Annual Financial Statements

 

A company’s financial statement is put together in order to indicate how a company’s finances are doing in its activity and performance. The statement shows where your money came from and went; how your current accounts look. Companies are required to submit financial statements annually as these statements allow government agencies to ensure that companies are staying compliant with tax and financing regulations.

There are four main types of financial statements - these include:

  • Balance sheets

  • Balance sheets provide detailed information about your company’s current financial status. It will provide information on your company’s assets, liabilities and shareholders’ equity. The balance sheet gives a clear indication of a company’s financial position at the end of a reporting period.

  • Income statements

  • Income statements show how much revenue a company has generated within a specific window of time. The statement also shows costs and expenses associated with every income. The company’s income statement will therefore show its gross income, as well as income after tax and other deductions, to determine whether you made a profit or not.

  • Cash flow statements

  • A company should always have enough cash on hand to pay its expenses, so the cash flow statements are important as they will illustrate your company’s incoming and outgoing cash transactions.

  • Statements showing shareholders’ equity
    These statements seek to indicate any changes in the interests of the business’ shareholders within a specified time.

These four statements are all related and when used together they form your business’s financial statement. A company’s financial statement is often the first thing that investors will turn to, because it gives a clear indication of your business’s financial history, performance and future growth.

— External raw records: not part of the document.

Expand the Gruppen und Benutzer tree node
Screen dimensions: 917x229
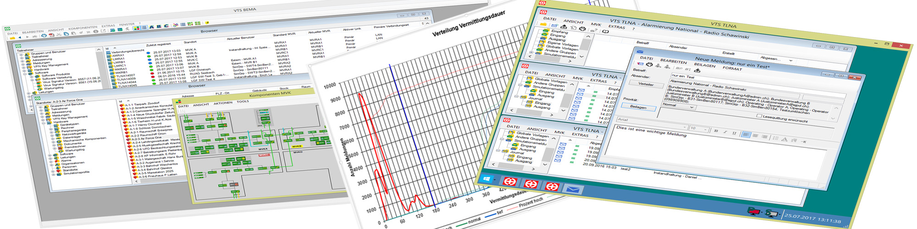point(22,55)
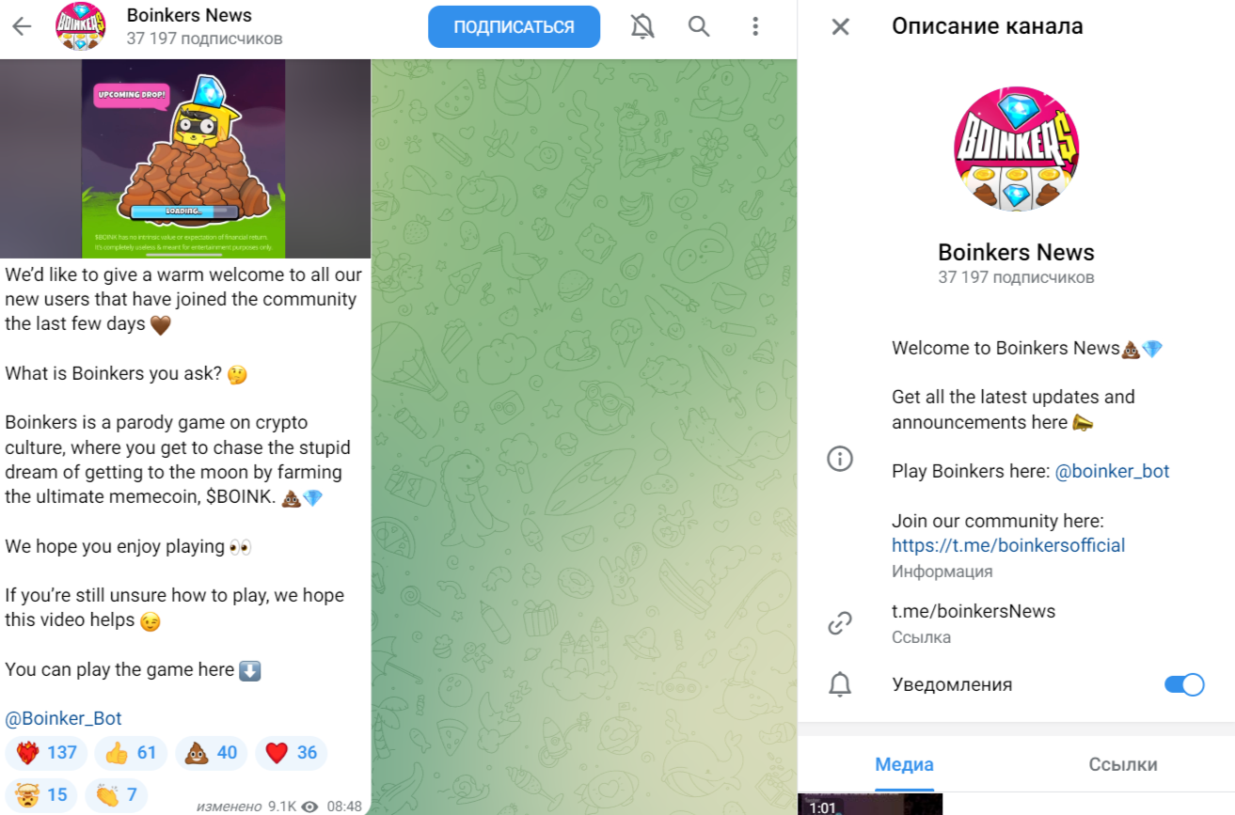This screenshot has height=815, width=1235.
Task: Select the Медиа tab
Action: (904, 764)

It’s important that your statement is put together professionally to contain all relevant information. Let us help you with this.


Management Accounts

 

Management accounts allow you to look at your business more pro-actively and can help support grants, funding and securities as well as helping to identify opportunities for internal savings.

These accounts also allow you to monitor your business through a large period of growth or to develop stronger valuation for exit strategies and help show full transparency to potential investors or buyers.


Income Tax Returns

 

Submissions of annual income tax returns for Individuals, Trust and Companies to the South African Revenue Services before the deadlines to avoid interest and penalties.

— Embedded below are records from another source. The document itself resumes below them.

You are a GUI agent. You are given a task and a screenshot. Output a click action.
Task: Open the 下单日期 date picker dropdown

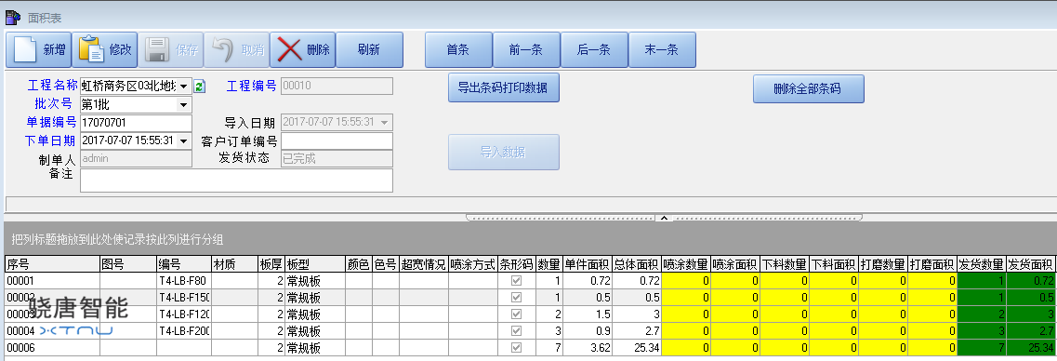184,141
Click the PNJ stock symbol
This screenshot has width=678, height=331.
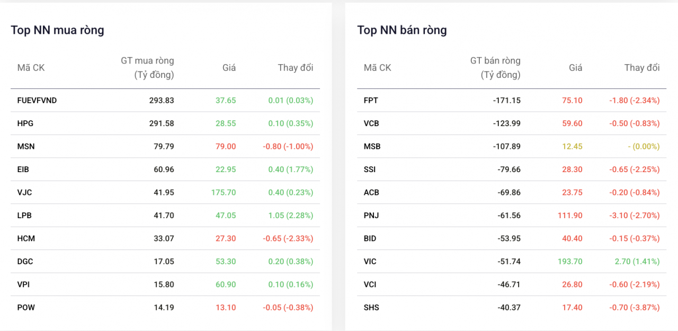click(x=371, y=216)
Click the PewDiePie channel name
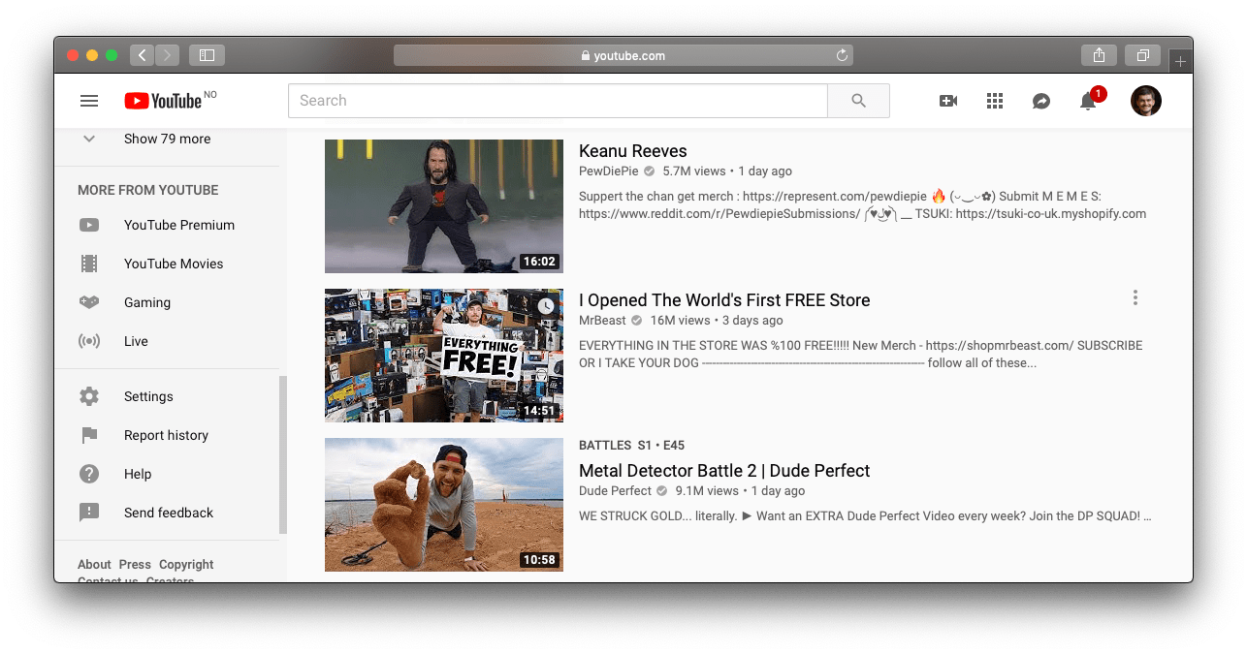Screen dimensions: 1247x654 pyautogui.click(x=608, y=171)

PAYE registrations and submissions

 

PAYE stands for 'Pay As You Earn'. Every company, even if the director is the sole employee, must register to set up its own payroll, which deducts income tax from salaries paid to all staff employed by the company once they exceed the PAYE threshold.


Bi-annual and annual PAYE reconciliations

 

An EMP501 reconciliation is a report of all employees' earnings, which must be submitted to SARS. Employers are required to reconcile the payroll taxes liabilities (PAYE, SDL and UIF) declared monthly on the Employer declarations (EMP201). There are two submissions per annum.


VAT registrations and submissions

 

All companies must register for Value Added Tax (VAT) if the total value of taxable goods or services is more than R1 million in a 12-month period, or is expected to exceed this amount. A business may also register voluntarily if the income earned in the past 12-month period exceeded R50 000. Based on turnover the VAT submissions will be monthly or every second month.


COIDA registrations and submissions

 

Companies need to register with the Compensation Fund in order to cover your workers against occupational diseases, injuries and death. The submissions are submitted annually.


UIF registrations and submissions

 

UIF is calculated as 1% for the employer and 1% per employee. This means a total of 2% per employee per month needs to be paid over. All employees need to be registered with the Department of Labour and the company needs to pay the employer and employee contributions to the Department of Labour.


CIDB registrations and renewals

 

CIDB stands for ‘Construction Industry Development Board’. The role of the CIDB is to facilitate and promote the improved contribution of the construction industry to South African economy and society. Contractors must apply for grading through the CIDB to become listed in the Register of Contractors. All firms providing consultancy to clients and contracts in the building environment, must comply with the CIDB.